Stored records
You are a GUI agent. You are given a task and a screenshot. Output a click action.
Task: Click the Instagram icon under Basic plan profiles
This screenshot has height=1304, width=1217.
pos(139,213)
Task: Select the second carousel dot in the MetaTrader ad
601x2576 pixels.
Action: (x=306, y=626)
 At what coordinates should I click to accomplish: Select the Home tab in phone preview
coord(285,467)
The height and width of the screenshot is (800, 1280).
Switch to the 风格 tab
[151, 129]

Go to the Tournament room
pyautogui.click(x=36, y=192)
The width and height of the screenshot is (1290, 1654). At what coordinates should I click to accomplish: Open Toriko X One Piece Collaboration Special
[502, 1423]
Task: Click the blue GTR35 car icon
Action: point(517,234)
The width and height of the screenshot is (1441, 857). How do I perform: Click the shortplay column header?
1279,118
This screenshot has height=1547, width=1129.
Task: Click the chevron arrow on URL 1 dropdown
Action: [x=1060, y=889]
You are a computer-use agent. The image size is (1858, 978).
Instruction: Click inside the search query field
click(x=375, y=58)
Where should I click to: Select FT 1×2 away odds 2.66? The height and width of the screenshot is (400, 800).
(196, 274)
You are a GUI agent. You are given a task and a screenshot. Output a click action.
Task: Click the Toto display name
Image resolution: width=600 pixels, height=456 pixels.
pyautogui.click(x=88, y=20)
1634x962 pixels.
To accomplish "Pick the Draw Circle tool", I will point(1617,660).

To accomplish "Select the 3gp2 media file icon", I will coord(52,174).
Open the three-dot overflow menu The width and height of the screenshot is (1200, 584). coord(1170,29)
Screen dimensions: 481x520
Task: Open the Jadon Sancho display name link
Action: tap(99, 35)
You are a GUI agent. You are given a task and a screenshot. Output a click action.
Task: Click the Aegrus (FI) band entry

| Your goal |
Transcribe the records above with every character unchanged.

| Output of the task |
You are a GUI agent. You are given a task and a screenshot. Output a click action.
Task: Click the Instagram icon under Basic plan profiles
This screenshot has height=1304, width=1217.
pos(139,213)
Task: Select the second carousel dot in the MetaTrader ad
601x2576 pixels.
Action: (x=306, y=626)
 At what coordinates should I click to accomplish: Select the Home tab in phone preview
coord(285,467)
The height and width of the screenshot is (800, 1280).
Switch to the 风格 tab
[151, 129]

Go to the Tournament room
pyautogui.click(x=36, y=192)
The width and height of the screenshot is (1290, 1654). At what coordinates should I click to accomplish: Open Toriko X One Piece Collaboration Special
[502, 1423]
Task: Click the blue GTR35 car icon
Action: point(517,234)
The width and height of the screenshot is (1441, 857). How do I perform: Click the shortplay column header?
1279,118
This screenshot has height=1547, width=1129.
Task: Click the chevron arrow on URL 1 dropdown
Action: [x=1060, y=889]
You are a computer-use agent. The image size is (1858, 978).
Instruction: Click inside the search query field
click(x=375, y=58)
Where should I click to: Select FT 1×2 away odds 2.66? The height and width of the screenshot is (400, 800).
(196, 274)
You are a GUI agent. You are given a task and a screenshot. Output a click action.
Task: Click the Toto display name
Image resolution: width=600 pixels, height=456 pixels.
pyautogui.click(x=88, y=20)
1634x962 pixels.
To accomplish "Pick the Draw Circle tool", I will point(1617,660).

To accomplish "Select the 3gp2 media file icon", I will coord(52,174).
Open the three-dot overflow menu The width and height of the screenshot is (1200, 584). coord(1170,29)
Screen dimensions: 481x520
Task: Open the Jadon Sancho display name link
Action: tap(99, 35)
You are a GUI agent. You are given a task and a screenshot. Output a click action.
Task: Click the Aegrus (FI) band entry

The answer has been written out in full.